I take some time series, e.g. GISS, and compute the inner products with three kinds of localized wavelets of different frequencies. I actually use the ground state and first two excited states of a quantum harmonic oscillator - so they're not quite Morlet wavelets (Gaussians multiplied by plane waves) but rather Motlet wavelets. ;-)
The frequencies are going to be logarithmically encoded on the y-axis: they determine the typical time resolution. The three inner products are rotated in a three-dimensional space so that a uniform warming (shift of the graph in the temperature direction) only changes the brightness.
Finally, they're squeezed into the standardized 3D cube by three Tanh functions and interpreted as RGB colors. The procedure is somewhat clear if you look at the Mathematica notebook. Here are some results:
Jump to the Picasaweb gallery...This is how the "purple" global cooling with some white noise looks like:
Shift/click any picture below to zoom in...
On the contrary, the color of global warming with white noise is essentially green or cyan and looks like this:
This is how the image should look if the climate were dominated by "global warming". A minimum in the middle is blue:
White noise is still being added. The corresponding maximum would be yellow. It is more useful to look at a warming curve combined with sinusoidal waves (with a 30-year periodicity):
So far, all the datasets were fake. How does the real global mean temperature graph since 1850 look like? Here is the GISS curve:
The NCDC curve is similar but distinguishable. Note the beautiful balance of the Nature.

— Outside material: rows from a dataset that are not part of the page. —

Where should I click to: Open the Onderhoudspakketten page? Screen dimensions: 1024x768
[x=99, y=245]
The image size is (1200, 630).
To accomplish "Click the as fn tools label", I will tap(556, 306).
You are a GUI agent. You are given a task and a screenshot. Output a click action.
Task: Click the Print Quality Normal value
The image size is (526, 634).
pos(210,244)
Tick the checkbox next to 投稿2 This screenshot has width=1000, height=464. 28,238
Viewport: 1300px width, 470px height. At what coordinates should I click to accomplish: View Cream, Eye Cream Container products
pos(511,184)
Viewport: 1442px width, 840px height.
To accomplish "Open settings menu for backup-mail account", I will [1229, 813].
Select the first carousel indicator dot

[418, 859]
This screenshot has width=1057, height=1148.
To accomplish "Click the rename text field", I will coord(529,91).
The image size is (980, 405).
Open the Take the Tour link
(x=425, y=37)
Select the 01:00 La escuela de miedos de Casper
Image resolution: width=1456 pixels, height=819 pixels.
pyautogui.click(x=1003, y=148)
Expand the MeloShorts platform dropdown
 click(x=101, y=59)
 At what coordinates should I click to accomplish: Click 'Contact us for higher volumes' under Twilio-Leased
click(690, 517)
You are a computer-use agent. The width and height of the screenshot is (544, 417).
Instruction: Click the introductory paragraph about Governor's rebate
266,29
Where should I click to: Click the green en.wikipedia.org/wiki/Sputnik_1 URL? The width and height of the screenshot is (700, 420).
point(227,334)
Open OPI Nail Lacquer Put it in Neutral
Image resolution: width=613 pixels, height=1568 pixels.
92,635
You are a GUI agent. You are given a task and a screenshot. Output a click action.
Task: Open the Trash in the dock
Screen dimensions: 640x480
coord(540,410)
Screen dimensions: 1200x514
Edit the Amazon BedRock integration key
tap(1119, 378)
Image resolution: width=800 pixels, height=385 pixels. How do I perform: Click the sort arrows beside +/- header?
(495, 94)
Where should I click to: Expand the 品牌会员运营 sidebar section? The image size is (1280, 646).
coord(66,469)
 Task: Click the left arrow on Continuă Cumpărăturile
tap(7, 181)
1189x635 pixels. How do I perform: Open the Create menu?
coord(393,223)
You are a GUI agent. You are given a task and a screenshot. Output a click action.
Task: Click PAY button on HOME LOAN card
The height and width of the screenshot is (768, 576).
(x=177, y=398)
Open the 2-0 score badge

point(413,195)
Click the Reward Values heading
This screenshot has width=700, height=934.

The figure has no color bias, proving that the variations (the second excited state of the harmonic oscillator) is equally important as the "trends" (contributing primarily to the first excited state). In particular, the real image looks nothing like the cyan "global warming" fingerprint discussed above. "Global warming" is an ill-defined term but in any sensible or moral sense, "global warming" doesn't exist.
In reality, various wiggles occur at all conceivable time scales. The picture resembles an X-ray of your teeth. And yes, the yellow spot in the right lower corner indicates that the temperatures have recently peaked.
Everyone who claims to understand the character of climate change and the type of "randomness" that contributes to it should produce some time series for average monthly temperatures and transform them using my program.
I claim that a vast percentage of the models would generate so bad data - so different from the Brownian-like noise that the temperatures seem to reproduce - that their qualitative difference from the real world would be obvious to the naked eye.
And that's the memo.